Marcel Croës
22 February 2023
Le film de l’Allemand Robert Schwentke évoque les derniers jours de celui qui fut le conseiller de l’empereur : tombé en disgrâce, le noble penseur n’eut d’autre choix que de se donner la mort.
Le réalisateur nous a expliqué qu’il avait été fasciné par la personnalité de Sénèque. L’homme prônait le mépris des biens terrestres, mais il était en même temps un des citoyens les plus riches de l’empire. Philosophe stoïcien, il enseignait la moralité la plus stricte, mais il mettait son intelligence et son érudition au service d’un despote. Au fond, ce récit m’apparaît comme une sorte de parabole liée à l’actualité la plus brûlante. À travers la figure de Sénèque, on ne peut s’empêcher de penser à ces conseillers-philosophes qui gravitent paraît-il autour du président Poutine… Dans le rôle titre, John Malkovich s’affirme une fois de plus comme un maître de l’understatement : sa diction parfaite et son jeu d’une sobriété exemplaire sont un régal.
On connaît trop peu chez nous la poétesse et romancière autrichienne Ingeborg Bachmann. Le film de Margarethe von Trotta, Voyage dans le désert, fait revivre une personnalité complexe : une femme indépendante, à la fois fragile et volontaire, dont la vie sentimentale fut traversée d’orages. Au fond, elle avait mis en pratique le polyamour bien avant que la chanteuse Angèle n’en fasse un slogan.

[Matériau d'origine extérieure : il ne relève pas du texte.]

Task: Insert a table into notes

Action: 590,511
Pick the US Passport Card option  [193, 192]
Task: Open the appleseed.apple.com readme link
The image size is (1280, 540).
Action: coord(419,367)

Ronald Zehrfeld, Margarethe von Trotta, Vicky Krieps © Sandra Weller/Berlinale 2023
Dans le film de Margarethe von Trotta – toujours active à 81 ans, elle fut avec Volker Schlöndorrf, Fassbinder et Werner Herzog une des pionnières du nouveau cinéma allemand – il est question de deux épisodes : la relation d’I.Bachmann avec le dramaturge suisse allemand Max Frisch, qui se termina par une rupture douloureuse avec un macho jaloux et dominateur ; et la fuite de la poétesse dans le désert égyptien en compagnie d’un autre homme. Féministe avant l’heure, l’auteur de Malina (son unique roman) apparaît ici comme une héroïne atypique, rebelle à la dictature du patriarcat, quitte à en souffrir psychiquement et physiquement. La salle a été impressionnée par la prestation de la jeune comédienne Vicky Krieps, découverte récemment dans Corsage.
© Wolfgang Ennenbach
Quelques jours à peine avant l’ouverture de la Berlinale, on apprenait la disparition à 91 ans du réalisateur Carlos Saura. Le directeur du Festival a aussitôt décidé de rendre hommage à celui qui a été un des créateurs emblématiques d’un nouveau cinéma espagnol sous Franco, puis dans la période qui a suivi le régime du Caudillo (La Chasse, Cria Cuervos, Tango et tant d’autres longs métrages où s’exprime un amour de la vie et de la liberté). J’ai vu hier le dernier film du maître, tourné en 2022, un documentaire intitulé Les Murs parlent où le cinéaste joue son propre rôle. Saura a été fasciné par les liens entre les peintures rupestres de grottes préhistoriques comme Altamira, et les créations spontanées des muralistes et virtuoses du graffiti qui fleurissent dans les villes espagnoles. Le frère du metteur en scène et ses proches collaborateurs étaient présents à cette projection où l’émotion était palpable dans la salle.